Seropositive individuals represent 1.96% of the total rodent samples (15 out of 766) (Tables II, III, Supplementary data). MAT titres were 1:16 in six, 1:32 in four and 1:640 in five rodents (Table III). The 15 seropositive animals were found in nine different trapping sites (Figure, Supplementary data) which include CGA, GAW, GNA, GRM, KAR, KAR-1, PEM, J-CYA and J-LMO (Table II, Supplementary data). They belong to four different species: the native M. natalensis (n = 6 out of 502, 1.2%) and A. niloticus (n = 6 out of 66, 9.1%) and the invasive R. rattus (n = 2 out of 123, 1.6%) and M. musculus (n = 1 out of 61, 1.6%) (Supplementary data). No seropositive individuals were found in C. gambianus and T. gracilis; however, these two species were represented by very low sample sizes (n = 12 and 2, respectively) (Supplementary data).

TABLE II

Rodent captures as well as number of seropositive individuals per species and habitat types

		Rodents (seropositive)n (n)
Species	Total(n)	Industrial a	Gardens	Houses	Markets	Seropositiven (%)
Arvicanthis niloticus	66	0 (0)	66 (6)	0 (0)	0 (0)	6 (9.1)
Rattus rattus	122 b	82 (0)	3 (0)	27 (2)	10 (0)	2 (1.6)
Mus musculus	61	0 (0)	0 (0)	61 (1)	0 (0)	1 (1.6)
Mastomys natalensis	502	7 (0)	9 (0)	477 (4)	9 (2)	6 (1.2)
Taterillus gracilis	2	0 (0)	2 (0)	0 (0)	0 (0)	0 (0)
Cricetomys gambianus	12	0 (0)	12 (0)	0 (0)	0 (0)	0 (0)
Total	765	89 (0)	92 (6)	564 (7)	19 (2)	15 (1.96)

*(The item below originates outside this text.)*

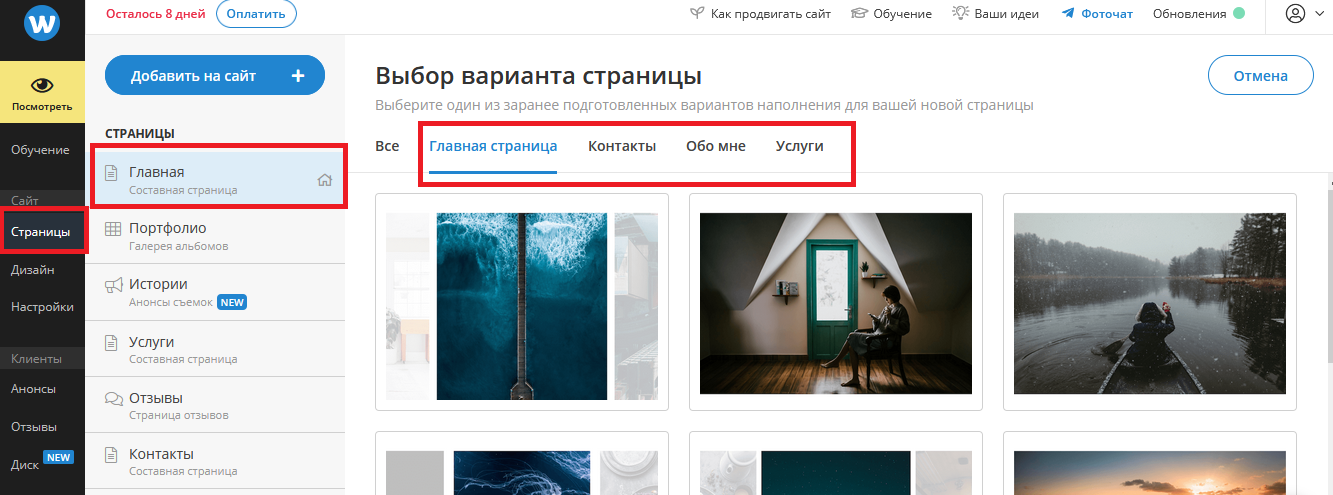The height and width of the screenshot is (495, 1333).
Task: Expand the account menu chevron
Action: click(1320, 14)

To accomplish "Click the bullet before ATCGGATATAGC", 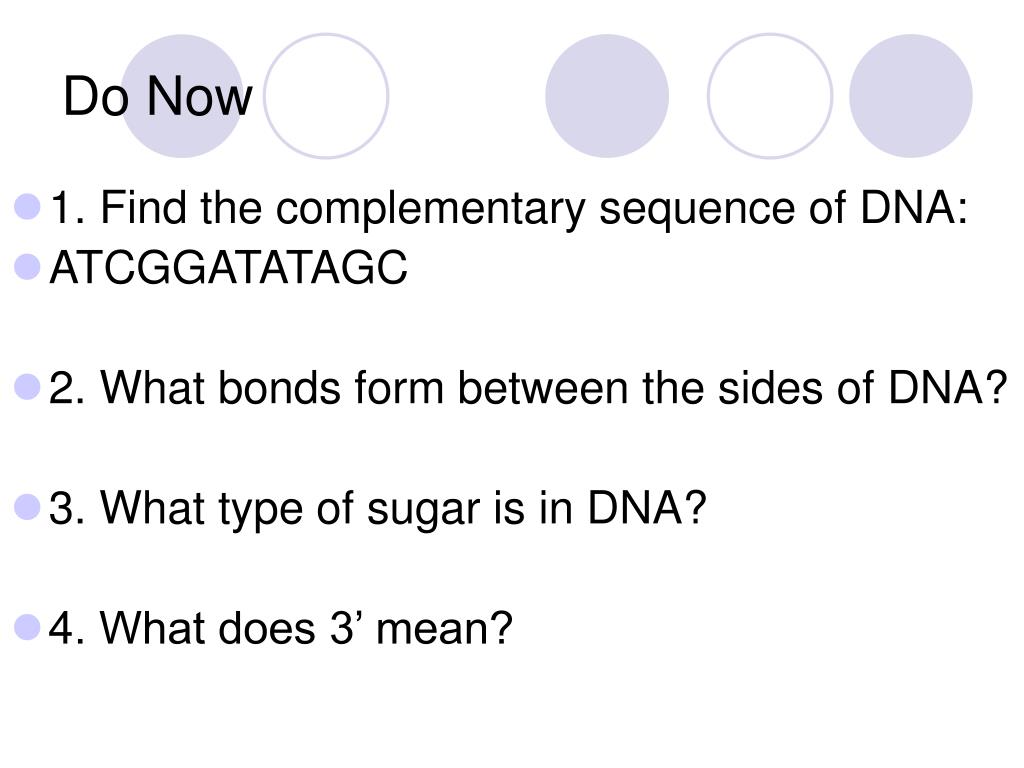I will (27, 266).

a: firms, slaughter house, industrial storage houses and public buildings (Supplementary data); b: one seronegative rat has an ambiguous geographic origin (Supplementary data) and could not be included.

TABLE III

Individual characteristics of all seropositive rodents identified in the present study

					Number of other rodentstrapped on the same site a (n)
Species	Individual b	Sex	Age	Titres	Total	Seropositive	Remarks
Mastomys natalensis (Mn)	NIA 125	M	Ad	1/640	5 Mn	0	-
	NIA 143	M	Ad	1/640	10 Mn	0	-
	NIA 205	F	Ad	1/640	41 Mn	0	-
	NIA 217	M	Ad	1/640	21 Mn	0	-
	NIA 243	F	Juv	1/32	7 Mn + 7 Rr	0	Double capture
	NIA 243b	F	Juv
Mus musculus (Mm)	NIA-GRM-31	M	Ad	1/16	59 Mm + 5 Rr	0	-
Rattus rattus (Rr)	NIA-CGA-13	F	Ad	1/16	1 Mn + 18 Rr	1 Rr	-
	NIA-CGA-5a	F	Ad	1/32	1 Mn + 18 Rr	1 Rr	Double capture with a seronegative juvenile
Arvicanthis niloticus (An)	NIA-CYA-4	F	Ad	1/16	8 Rr	0	-
	NIA-DAR-1	F	Ad	1/640	4 An	0	-
	NIA-LMO-2	F	Ad	1/16	18 An + 2 Cg	3	-
	NIA-LMO-7	F	Ad	1/32	18 An + 2 Cg	3	-
	NIA-LMO-20	F	Juv	1/16	17 An + 2 Cg	2	Triple capture with a third seronegative adult female
	NIA-LMO-21	M	Juv

a: not necessarily at the same date; b: trapping sites: fallow lands (DAR), garden (CGA, CYA, LMO), market (GRM); Ad: adult; F: female; Juv: juvenile; M: male; NIA: Niamey.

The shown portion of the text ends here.